Ripples in the Gift Card Resale Market

The biggest volume gift card reselling platform Raise’s GCX, which incidentally via a broker is where most manufactured spender’s gift cards end up, recently made moves that seem to effectively push all but the top three or four sellers into insolvency unless they have a stable of private buyers or a mostly non-existent big alternative.
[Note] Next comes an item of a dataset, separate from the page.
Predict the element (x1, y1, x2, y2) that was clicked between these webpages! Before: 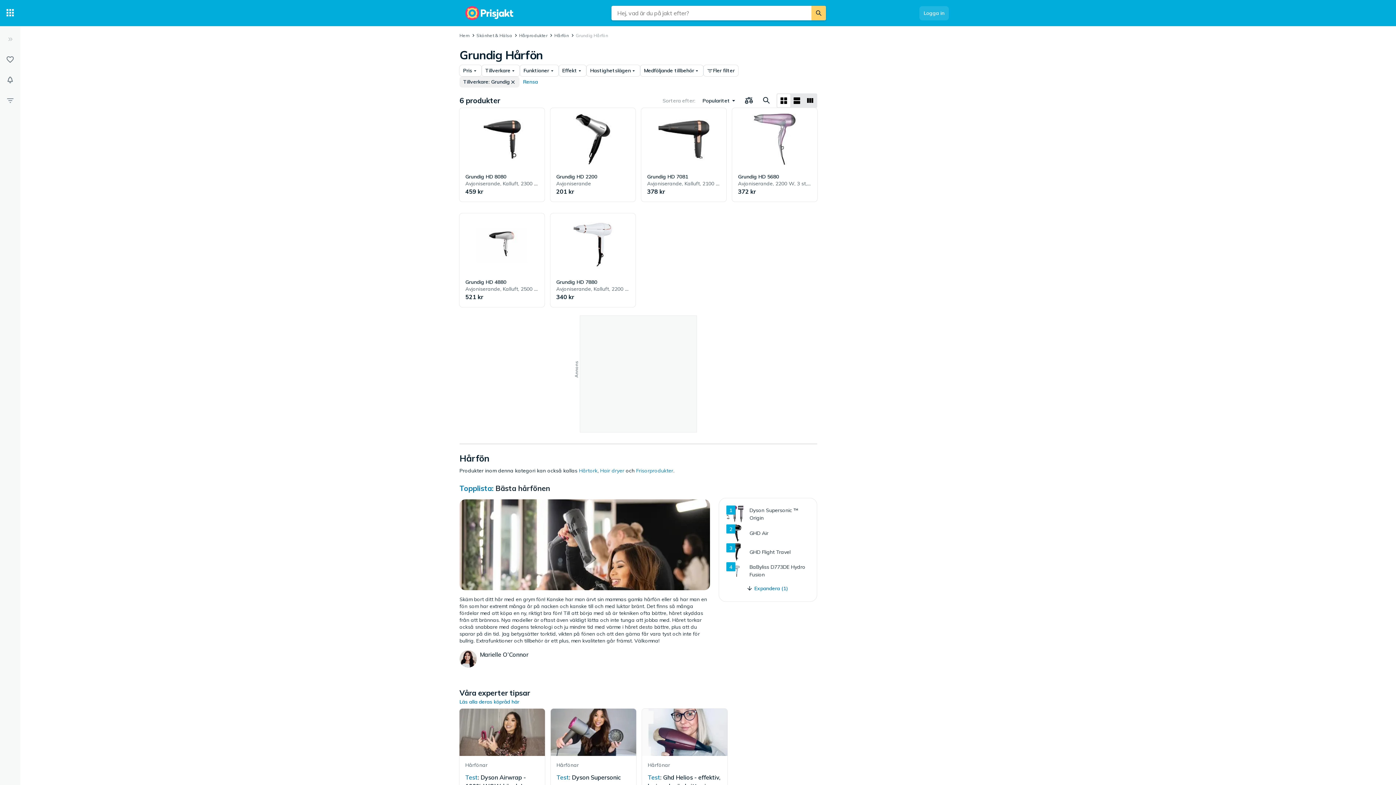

Based on discussions with several anonymous brokers, the new normal is:

  • New tiers (that sound like Delta status levels) based on quarterly sales volume:
    • <= $19,999 for Bronze
    • $20,000+ for Silver
    • $100,000+ for Gold
    • $500,000+ for Platinum
    • $1,000,000+ for Diamond
    • $10,000,000+ for Delta 360 Diamond Plus
  • Platform selling fees ranging based on tier level from 15% to 6%-ish (that means if you sell BestBuy at 98.50% of face, you’ll take-home 83.5% after fees as a Bronze member, maybe up to 45 days later)
  • Penalties for cards that don’t sell quickly enough
  • Increased penalties for debited transactions (when a buyer says the card doesn’t work)
  • No more grace period for bad quarters, immediate tier demotion
  • Longer holding times before payout for many gift cards

If you want to sell on Raise / GCX and compete with the big three current sellers that are paying approximately 6-7% in fees, you’re going to have pay around $40,000 in extra commissions on your way to that tier too. That means:

  • Raise’s changes are forming an oligopoly of gift card resellers
  • Smaller resellers are going to drop out (I’ve heard of three already)
  • The bar to entry to be an effective bulk competitor is higher than ever
  • Competition for manufactured spenders selling gift cards to brokers will fall
  • Manufactured spenders will see decreased profits as competition falls
  • The existing oligopoly will see increased profits as competition falls

Raise is likely to have a simpler business and a smaller support staff with these changes, but they’re also leaving themselves vulnerable to a new marketplace competitor with lower fees and a penchant for marketing that could take over as the new de-facto gift card resale platform. Watch for turbulent times in the short term, and (hopefully) a new reseller focused marketplace in the medium term.

Oh, and since we haven’t talked about Pepper for a while, let’s take a tangent from the main topic to mention Pepper’s weekend: they were offering 20% back in Pepper Coins for Best Buy purchases, and 25% back for Target purchases. Completely auspicious right?

Happy Monday!

GCX/Raise’s totally original status program elite bag tag.